Following this update, video thumbnails were replaced with video carousels on the search results. Now, only certain queries will prompt this format. For the most part, Google searches including phrases like how to, top ___, or best___ will trigger video carousels.

Following this update, searchers no longer have to go to third-party sites directly to find video content.

Mobile Speed Update (July 9)

As the world continues to shift towards mobile, it is only a matter of time before Google rolls out new changes placing more emphasis on searches from smartphones and tablets. The Mobile Speed Update in the summer of 2018 now factors in the speed of mobile sites when determining rankings on mobile searches.

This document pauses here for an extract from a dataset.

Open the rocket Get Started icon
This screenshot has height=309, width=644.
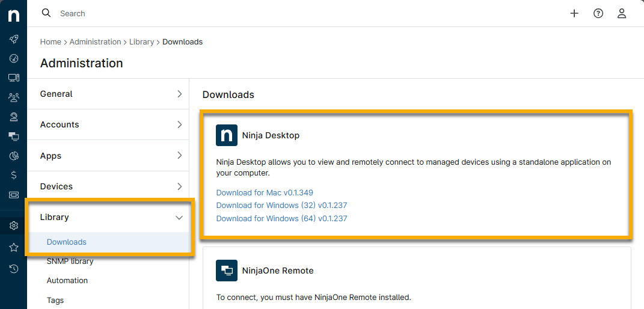(13, 39)
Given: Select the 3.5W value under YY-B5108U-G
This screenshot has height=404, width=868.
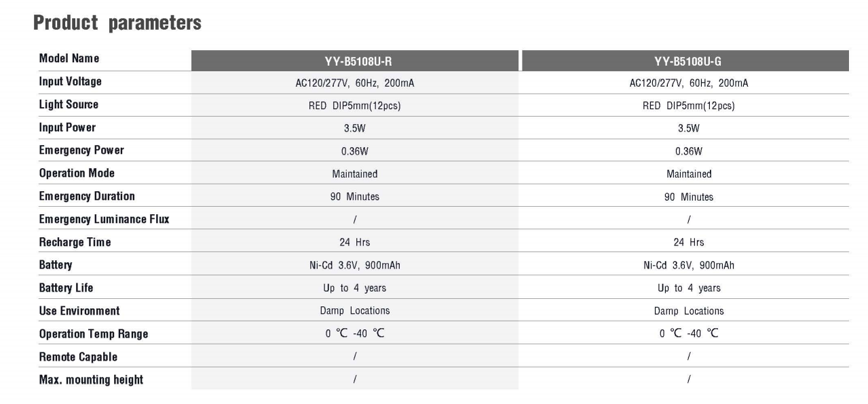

The good news is that this update did not have monumental impacts; the only sites that felt the consequences were the ones with the slowest loading times based on a select number of queries. However, this update should be looked at as a warning sign that more mobile speed updates are in the pipeline and webmasters need to prioritize the speed of their mobile website version.

Medic Core Update (August 1)

The Medic Core Update of August 1 was one of the biggest Google algorithm updates of 2018. Like many other core updates, the purpose of this one was to help ensure that users were paired with the most reliable, high-quality content based on their search queries. The differentiator of the August 1 update was that the organizations hit hardest were ones in Your Money Your Life industries—including health, law, finance, etc.

To put it in perspective, if a user wanted to learn more about a juice cleanse, fitness routine, or how to navigate the stock markets, reading content written by someone with little to no expertise on the respective topic could result in detrimental consequences for the user.

In order for YMYL content to rank well on the SERPs, organizations need to prioritize their E-A-T Score, which involves practices like making sure their claims are backed with credible research, gaining high-quality backlinks from trusted sources, securing their website, and much more.

Over to You

As SEO strategies begin to take shape in 2019, it’s a safe bet that there will be plenty of Google updates in store. The most important mindset to get into is that you can never get too comfortable with your SEO playbook. There is always the looming chance that you will need to toss it out and start over after a big algorithm change!